On 20 January 2012, the prosecution filed an appeal against Anwar's acquittal.

===Acquittal overturned===
The Court of Appeal overturned the acquittal of Anwar, upholding a government appeal. The court also convicted Anwar and sentenced him to five years' imprisonment. The decision came late on 7 March 2014 as Anwar prepared to contest a state by-election on 23 March he was expected to win, opening the way for him to become the chief minister of Selangor state, the country's main economic hub surrounding Kuala Lumpur. Human rights groups accused Malaysia's government of using an "anachronistic colonial-era law" that criminalises "carnal intercourse against the order of nature" to persecute 66-year-old Anwar, who leads a three-party opposition that is increasingly popular in the predominantly Muslim nation.

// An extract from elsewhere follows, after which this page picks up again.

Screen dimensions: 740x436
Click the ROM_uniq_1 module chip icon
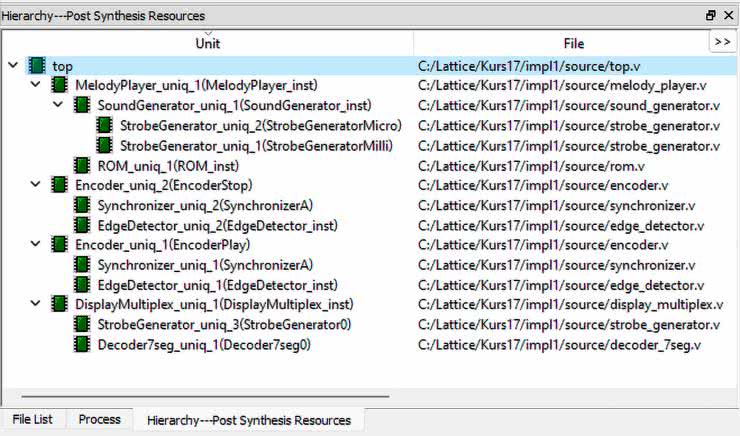[82, 165]
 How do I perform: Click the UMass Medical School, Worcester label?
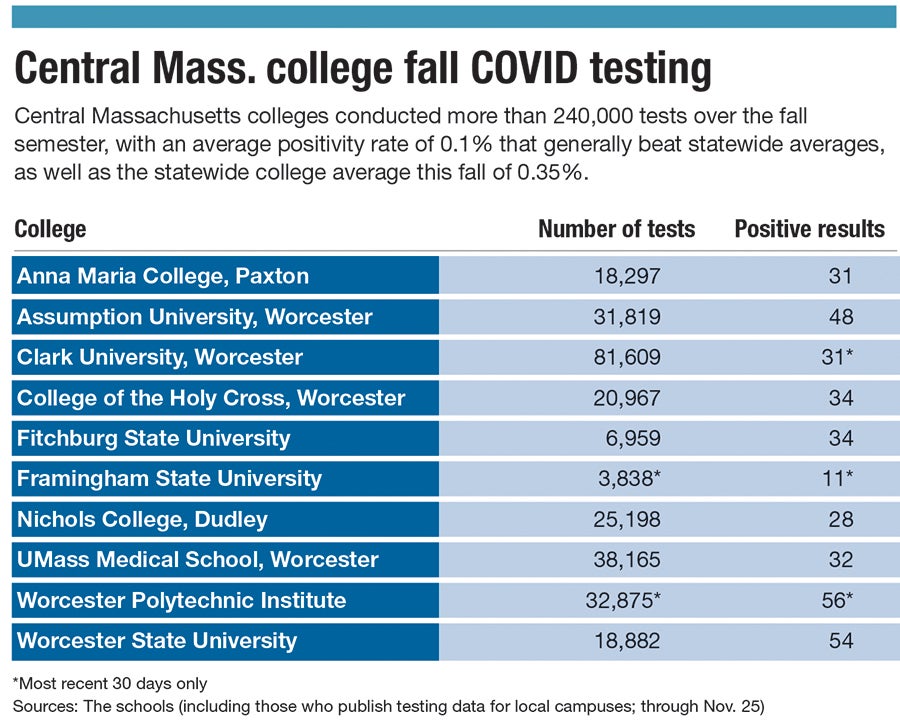(198, 560)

===Federal Court appeal and imprisonment===
Anwar lodged an appeal against the Court of Appeal's decision and, on 10 February 2015, the Federal Court re-affirmed the conviction and five-year sentence. The conviction was by a unanimous decision of the Federal Court. The lead prosecutor had called for the prison sentence to be increased, given that the maximum sentence is 20 years. As this was Anwar's final right of appeal, he was incarcerated immediately in Sungai Buloh Prison. Before leaving the court, Anwar criticised the presiding judges for "bowing to the dictates of the political masters". During the hearing he had praised the judges as "patient and attentive". His statement was supported by one of his lawyers, Ramkarpal Singh, who applauded the bench for hearing both submissions without fail and "the fact that this appeal is one of the longest in Federal Court history proved that we will obtain fair judgement."

Human Rights Watch described the ruling as a "major setback for human rights in Malaysia". In an official response to the decision, the United States government stated, "The United States is deeply disappointed and concerned by the rejection of Anwar Ibrahim's final appeal and his conviction ... The decision to prosecute Mr Anwar, and his trial, have raised serious concerns regarding the rule of law and the independence of the courts". The office of Malaysia's Prime Minister Najib Razak responded to the ruling by stating that "Malaysia has an independent judiciary, and there have been many rulings against senior government figures".

On 16 March 2015, Nurul Izzah Anwar, daughter of Anwar and a member of parliament, was arrested by the police for a speech she read in parliament that referred to the February 2015 ruling which upheld Anwar's sodomy conviction.

===Royal pardon===
On 16 May 2018, Malaysia's King, Sultan Muhammad V, officially pardoned Anwar after meeting with members of the pardons board and Prime Minister Mahathir Mohamad.

=== Witnesses ===
Ummi Hafilda Ali, a Malaysian businesswoman, also became a witness in the Anwar Ibrahim sodomy trials in 1998. After accusing Anwar of adultery and sodomy, she later retracted her allegations.